------ Extracted material ------

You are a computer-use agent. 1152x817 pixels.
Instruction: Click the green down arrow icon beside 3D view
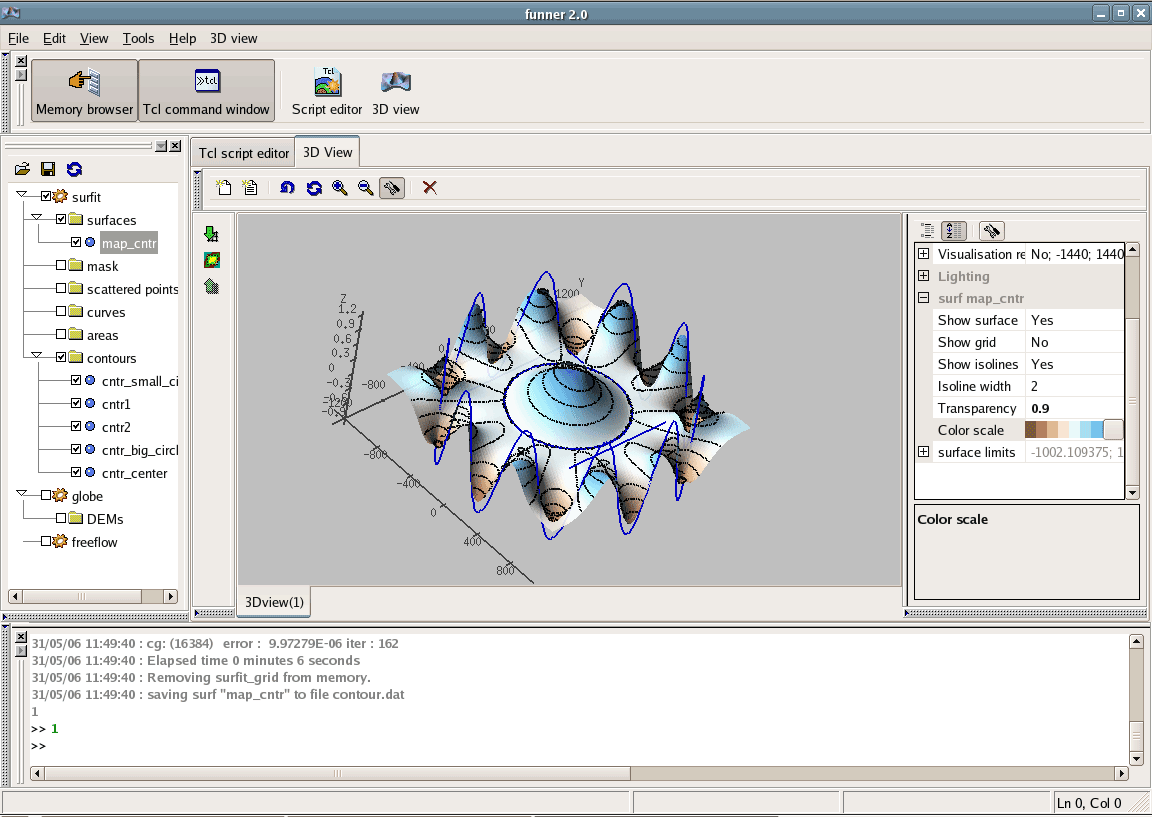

------
------ Extracted material ------

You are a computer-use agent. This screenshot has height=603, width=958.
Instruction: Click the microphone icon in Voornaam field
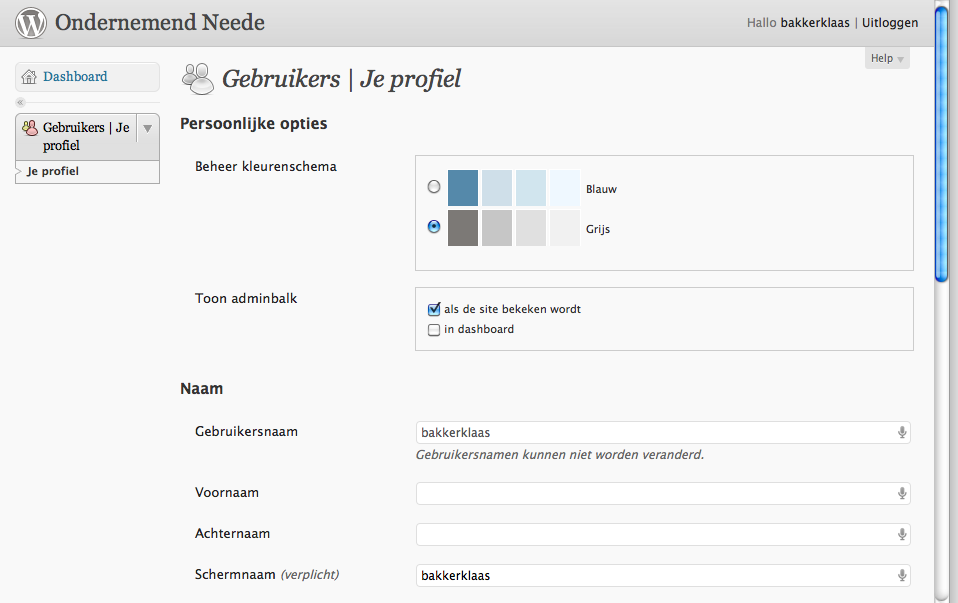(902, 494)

------

* Task to complete:
Your answer should consist of all lines in the listing above that contain "agent".

* Exercise response:
You are a computer-use agent. 1152x817 pixels.
You are a computer-use agent. This screenshot has height=603, width=958.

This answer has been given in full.